##### ENTRIES #####

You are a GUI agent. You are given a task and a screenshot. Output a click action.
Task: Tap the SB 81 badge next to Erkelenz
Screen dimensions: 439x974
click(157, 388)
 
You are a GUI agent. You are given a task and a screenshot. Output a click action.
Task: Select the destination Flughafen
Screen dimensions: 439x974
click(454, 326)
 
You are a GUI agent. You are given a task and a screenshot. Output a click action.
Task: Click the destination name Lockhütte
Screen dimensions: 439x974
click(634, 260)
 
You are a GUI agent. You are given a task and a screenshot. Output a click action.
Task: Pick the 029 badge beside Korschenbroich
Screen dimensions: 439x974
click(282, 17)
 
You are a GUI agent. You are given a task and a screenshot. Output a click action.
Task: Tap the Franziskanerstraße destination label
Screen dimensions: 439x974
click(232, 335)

#####

**EXERCISE TASK**
Starting at the beginning of the material and ending at the line containing "click(157, 388)", arrange those lines as a JSON list of strings with one string per line and no blank lines.

**RESULT**
[
  "You are a GUI agent. You are given a task and a screenshot. Output a click action.",
  "Task: Tap the SB 81 badge next to Erkelenz",
  "Screen dimensions: 439x974",
  "click(157, 388)"
]